STUDY TEXT:

Sunshine Coast Koalas Soon To Be A Memory

Wild koalas in south-east Queensland will be extinct in the near future if nothing is done to protect this iconic species.

In the past twelve months over 700 koalas have been treated from around Queensland, including areas of the Sunshine Coast and Morton Bay.
An Australia Zoo Wildlife Hospital (AZWH) spokesperson said “The biggest threats to the current wild koala population include disease, car hits, domestic dog attacks, and deforestation of traditional koala habitat.”

 
Koala populations in south-east Queensland are in a steep decline and are expected to become extinct in the coming years.  Sunshine Coast Koala Wildlife Rescue (SCKWR) media manager Jaylene Musgrave stated the public needs to become more proactive about making a difference in the world, especially in the case of our national wildlife.  Growing expansion and development on the sunshine coast is causing a major issue. Ms Musgrave stated “development is like a virus” and the continual destruction of koala habitat as happened in places such as Peregian Springs needs to be closely monitored by not only Government officials but also the community as a whole.

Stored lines
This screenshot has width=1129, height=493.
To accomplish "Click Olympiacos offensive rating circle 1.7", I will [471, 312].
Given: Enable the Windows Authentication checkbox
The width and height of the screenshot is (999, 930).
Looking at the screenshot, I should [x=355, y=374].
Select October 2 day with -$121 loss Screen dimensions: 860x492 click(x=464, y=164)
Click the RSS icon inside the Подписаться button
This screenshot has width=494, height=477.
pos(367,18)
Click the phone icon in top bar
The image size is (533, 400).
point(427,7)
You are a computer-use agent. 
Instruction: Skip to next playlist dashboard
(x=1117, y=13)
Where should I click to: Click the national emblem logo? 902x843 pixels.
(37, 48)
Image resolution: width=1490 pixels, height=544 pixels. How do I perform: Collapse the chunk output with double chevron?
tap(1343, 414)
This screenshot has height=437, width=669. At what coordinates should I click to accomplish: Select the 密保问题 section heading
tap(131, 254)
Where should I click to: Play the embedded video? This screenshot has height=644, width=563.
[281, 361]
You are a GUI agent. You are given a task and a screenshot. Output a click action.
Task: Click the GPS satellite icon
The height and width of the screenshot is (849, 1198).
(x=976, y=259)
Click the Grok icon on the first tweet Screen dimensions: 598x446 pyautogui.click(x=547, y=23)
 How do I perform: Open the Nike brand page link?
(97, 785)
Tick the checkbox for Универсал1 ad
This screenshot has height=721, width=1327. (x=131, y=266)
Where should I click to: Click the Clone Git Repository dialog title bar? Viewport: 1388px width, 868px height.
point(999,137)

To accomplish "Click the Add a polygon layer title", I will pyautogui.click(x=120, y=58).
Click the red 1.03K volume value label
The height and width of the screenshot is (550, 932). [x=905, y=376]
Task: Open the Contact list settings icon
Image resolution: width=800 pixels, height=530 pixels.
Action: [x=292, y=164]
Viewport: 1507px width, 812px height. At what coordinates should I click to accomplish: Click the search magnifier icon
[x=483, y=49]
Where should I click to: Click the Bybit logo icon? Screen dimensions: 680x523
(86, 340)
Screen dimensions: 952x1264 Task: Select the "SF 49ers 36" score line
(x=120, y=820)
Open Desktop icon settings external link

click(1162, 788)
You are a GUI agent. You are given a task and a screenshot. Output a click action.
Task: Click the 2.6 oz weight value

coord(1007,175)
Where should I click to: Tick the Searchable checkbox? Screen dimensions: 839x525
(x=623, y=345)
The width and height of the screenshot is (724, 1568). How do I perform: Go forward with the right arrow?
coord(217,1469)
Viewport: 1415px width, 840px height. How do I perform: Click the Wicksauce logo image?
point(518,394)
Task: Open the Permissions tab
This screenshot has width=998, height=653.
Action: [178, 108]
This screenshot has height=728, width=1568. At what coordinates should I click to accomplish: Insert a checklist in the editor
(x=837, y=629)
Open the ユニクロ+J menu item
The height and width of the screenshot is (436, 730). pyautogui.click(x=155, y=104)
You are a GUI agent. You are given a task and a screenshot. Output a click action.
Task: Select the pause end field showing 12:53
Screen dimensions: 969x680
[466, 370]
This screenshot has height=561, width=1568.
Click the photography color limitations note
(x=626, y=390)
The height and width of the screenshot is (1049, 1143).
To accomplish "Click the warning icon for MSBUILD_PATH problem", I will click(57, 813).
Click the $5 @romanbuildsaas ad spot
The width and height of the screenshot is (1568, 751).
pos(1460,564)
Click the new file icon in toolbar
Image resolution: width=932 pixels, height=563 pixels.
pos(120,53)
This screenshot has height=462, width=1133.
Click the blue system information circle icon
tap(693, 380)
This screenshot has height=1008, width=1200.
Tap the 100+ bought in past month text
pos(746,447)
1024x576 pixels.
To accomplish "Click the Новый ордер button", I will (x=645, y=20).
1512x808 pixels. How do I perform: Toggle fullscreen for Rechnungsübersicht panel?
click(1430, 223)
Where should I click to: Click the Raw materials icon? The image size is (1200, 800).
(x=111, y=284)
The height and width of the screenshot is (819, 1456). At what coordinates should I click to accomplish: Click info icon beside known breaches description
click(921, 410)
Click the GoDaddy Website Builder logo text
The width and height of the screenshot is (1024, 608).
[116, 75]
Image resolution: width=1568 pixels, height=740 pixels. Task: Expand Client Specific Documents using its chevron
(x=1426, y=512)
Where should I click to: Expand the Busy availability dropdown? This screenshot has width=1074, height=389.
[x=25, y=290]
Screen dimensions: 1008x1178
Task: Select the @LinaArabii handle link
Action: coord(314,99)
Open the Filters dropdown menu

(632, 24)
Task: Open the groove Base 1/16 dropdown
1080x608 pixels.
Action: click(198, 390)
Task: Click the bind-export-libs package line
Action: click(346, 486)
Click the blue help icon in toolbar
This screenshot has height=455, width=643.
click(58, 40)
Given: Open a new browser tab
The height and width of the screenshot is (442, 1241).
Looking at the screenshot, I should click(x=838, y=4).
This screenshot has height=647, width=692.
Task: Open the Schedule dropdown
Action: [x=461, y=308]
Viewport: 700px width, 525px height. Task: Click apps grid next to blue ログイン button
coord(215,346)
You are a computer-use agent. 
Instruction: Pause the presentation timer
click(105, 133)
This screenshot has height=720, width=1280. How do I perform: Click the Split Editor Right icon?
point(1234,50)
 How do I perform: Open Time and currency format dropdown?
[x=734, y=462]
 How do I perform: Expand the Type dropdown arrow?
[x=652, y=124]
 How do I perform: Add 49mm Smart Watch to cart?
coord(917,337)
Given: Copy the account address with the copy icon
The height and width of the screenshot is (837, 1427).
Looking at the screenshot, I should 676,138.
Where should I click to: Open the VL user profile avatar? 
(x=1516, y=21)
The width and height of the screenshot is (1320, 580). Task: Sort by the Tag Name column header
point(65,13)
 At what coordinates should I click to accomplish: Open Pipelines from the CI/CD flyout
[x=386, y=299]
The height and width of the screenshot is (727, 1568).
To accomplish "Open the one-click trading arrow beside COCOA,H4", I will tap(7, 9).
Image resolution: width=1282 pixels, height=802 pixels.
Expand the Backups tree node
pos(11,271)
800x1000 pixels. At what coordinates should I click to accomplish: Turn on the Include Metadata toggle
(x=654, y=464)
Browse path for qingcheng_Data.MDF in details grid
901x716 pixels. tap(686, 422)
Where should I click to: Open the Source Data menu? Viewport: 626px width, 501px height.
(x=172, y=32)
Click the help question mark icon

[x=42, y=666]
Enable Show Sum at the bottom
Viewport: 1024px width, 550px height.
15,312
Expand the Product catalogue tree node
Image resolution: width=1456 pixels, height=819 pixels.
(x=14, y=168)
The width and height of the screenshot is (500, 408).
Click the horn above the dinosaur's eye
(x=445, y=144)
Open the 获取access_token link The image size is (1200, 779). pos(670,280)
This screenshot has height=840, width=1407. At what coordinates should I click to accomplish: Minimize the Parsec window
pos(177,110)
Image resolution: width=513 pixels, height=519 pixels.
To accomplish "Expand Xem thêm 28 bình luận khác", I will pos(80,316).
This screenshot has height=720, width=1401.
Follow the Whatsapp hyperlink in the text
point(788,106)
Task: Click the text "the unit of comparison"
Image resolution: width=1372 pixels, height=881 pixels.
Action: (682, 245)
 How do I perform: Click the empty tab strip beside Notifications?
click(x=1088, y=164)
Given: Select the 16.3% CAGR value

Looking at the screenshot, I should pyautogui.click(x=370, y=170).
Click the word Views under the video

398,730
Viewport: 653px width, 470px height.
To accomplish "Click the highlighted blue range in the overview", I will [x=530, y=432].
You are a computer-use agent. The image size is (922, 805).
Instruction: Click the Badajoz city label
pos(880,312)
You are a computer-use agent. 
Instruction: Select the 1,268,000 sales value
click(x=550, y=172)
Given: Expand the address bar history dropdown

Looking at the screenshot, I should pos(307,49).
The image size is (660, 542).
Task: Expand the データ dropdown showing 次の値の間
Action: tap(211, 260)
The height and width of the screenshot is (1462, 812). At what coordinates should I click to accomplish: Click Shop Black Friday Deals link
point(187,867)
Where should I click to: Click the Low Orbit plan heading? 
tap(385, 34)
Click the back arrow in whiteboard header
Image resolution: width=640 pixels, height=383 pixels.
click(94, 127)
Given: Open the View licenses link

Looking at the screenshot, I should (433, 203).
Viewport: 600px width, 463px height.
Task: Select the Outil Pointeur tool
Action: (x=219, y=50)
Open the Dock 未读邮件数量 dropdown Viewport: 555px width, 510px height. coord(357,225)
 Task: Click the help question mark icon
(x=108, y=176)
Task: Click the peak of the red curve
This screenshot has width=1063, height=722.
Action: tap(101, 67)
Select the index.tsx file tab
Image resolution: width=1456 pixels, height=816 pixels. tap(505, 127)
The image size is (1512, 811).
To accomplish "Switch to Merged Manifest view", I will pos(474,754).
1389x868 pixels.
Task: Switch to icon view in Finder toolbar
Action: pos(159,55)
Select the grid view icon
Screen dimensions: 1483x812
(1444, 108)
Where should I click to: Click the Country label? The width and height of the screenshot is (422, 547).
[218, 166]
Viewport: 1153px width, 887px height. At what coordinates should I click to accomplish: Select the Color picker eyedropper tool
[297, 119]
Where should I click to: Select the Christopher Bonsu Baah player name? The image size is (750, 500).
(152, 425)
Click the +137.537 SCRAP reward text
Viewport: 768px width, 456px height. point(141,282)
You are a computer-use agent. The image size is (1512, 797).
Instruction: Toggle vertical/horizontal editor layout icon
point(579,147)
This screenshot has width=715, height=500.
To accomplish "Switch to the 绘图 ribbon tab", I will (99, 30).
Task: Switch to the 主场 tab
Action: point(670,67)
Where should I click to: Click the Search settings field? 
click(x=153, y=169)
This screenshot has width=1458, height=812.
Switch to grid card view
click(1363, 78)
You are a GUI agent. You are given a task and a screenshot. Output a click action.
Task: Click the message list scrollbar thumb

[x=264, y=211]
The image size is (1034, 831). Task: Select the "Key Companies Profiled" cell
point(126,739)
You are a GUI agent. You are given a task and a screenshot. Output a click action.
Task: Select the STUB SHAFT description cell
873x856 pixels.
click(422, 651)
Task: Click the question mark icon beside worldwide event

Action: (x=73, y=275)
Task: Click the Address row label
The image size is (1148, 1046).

EXERCISE REQUIREMENTS:
a. Please copy the koala article from "Wild koalas in" up to and including "and Morton Bay.", keeping every word as it appears.
b. Decide whether each statement agrees with the koala article, answering yes or no and quoting the words that settle it: (i) More than 700 koalas were treated over the past twelve months. (ii) Jaylene Musgrave speaks for the Australia Zoo Wildlife Hospital. (iii) Domestic dog attacks are named among the biggest threats to wild koalas.

TASK-BY-TASK SOLUTIONS:
a.
Wild koalas in south-east Queensland will be extinct in the near future if nothing is done to protect this iconic species.

In the past twelve months over 700 koalas have been treated from around Queensland, including areas of the Sunshine Coast and Morton Bay.

b.
(i) Yes: "In the past twelve months over 700 koalas have been treated from around Queensland"
(ii) No: "Sunshine Coast Koala Wildlife Rescue (SCKWR) media manager Jaylene Musgrave"
(iii) Yes: "The biggest threats to the current wild koala population include disease, car hits, domestic dog attacks, and deforestation of traditional koala habitat."